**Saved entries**
══════════════════════════════

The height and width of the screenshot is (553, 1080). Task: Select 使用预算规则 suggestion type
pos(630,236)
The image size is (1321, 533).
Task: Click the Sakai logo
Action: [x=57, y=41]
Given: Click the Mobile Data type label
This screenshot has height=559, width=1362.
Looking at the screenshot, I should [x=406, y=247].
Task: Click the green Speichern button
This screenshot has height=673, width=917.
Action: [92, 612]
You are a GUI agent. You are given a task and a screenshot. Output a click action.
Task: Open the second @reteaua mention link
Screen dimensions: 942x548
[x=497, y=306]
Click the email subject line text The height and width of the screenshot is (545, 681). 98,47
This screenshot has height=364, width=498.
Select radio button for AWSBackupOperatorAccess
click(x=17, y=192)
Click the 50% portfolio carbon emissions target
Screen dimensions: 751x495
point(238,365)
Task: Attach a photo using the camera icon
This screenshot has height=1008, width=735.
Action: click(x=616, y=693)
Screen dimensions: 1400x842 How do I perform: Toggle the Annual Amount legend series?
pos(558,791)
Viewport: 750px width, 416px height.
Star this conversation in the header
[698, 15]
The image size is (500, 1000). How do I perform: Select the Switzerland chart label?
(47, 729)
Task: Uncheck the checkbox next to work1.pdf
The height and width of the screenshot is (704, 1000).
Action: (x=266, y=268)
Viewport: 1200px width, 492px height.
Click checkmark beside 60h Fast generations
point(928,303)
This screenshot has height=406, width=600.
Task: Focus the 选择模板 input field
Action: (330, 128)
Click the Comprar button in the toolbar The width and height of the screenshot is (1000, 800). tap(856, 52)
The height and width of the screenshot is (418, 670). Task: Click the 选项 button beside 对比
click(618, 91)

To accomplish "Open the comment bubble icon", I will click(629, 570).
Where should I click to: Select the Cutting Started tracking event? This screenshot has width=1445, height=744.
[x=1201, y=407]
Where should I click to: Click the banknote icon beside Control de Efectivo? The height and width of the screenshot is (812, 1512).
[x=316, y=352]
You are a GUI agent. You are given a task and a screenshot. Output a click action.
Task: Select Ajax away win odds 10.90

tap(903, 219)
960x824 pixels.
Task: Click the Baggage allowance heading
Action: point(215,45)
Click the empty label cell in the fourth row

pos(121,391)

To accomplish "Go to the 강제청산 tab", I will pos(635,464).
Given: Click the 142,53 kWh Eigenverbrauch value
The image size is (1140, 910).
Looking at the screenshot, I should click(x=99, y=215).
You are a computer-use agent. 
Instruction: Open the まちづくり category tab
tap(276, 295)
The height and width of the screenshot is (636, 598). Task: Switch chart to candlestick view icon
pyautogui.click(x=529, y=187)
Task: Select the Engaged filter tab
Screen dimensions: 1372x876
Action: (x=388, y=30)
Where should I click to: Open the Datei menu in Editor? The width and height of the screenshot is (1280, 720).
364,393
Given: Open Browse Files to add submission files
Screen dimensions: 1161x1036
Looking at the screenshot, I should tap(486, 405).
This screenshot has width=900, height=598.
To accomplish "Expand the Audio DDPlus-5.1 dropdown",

══════════════════════════════

**What the task requires**
Take the lines from the start of the records through the line holding "Task: Click the green Speichern button", both included, and please print them exactly, with nothing else.

**Expected answer**
The height and width of the screenshot is (553, 1080). Task: Select 使用预算规则 suggestion type
pos(630,236)
The image size is (1321, 533).
Task: Click the Sakai logo
Action: [x=57, y=41]
Given: Click the Mobile Data type label
This screenshot has height=559, width=1362.
Looking at the screenshot, I should [x=406, y=247].
Task: Click the green Speichern button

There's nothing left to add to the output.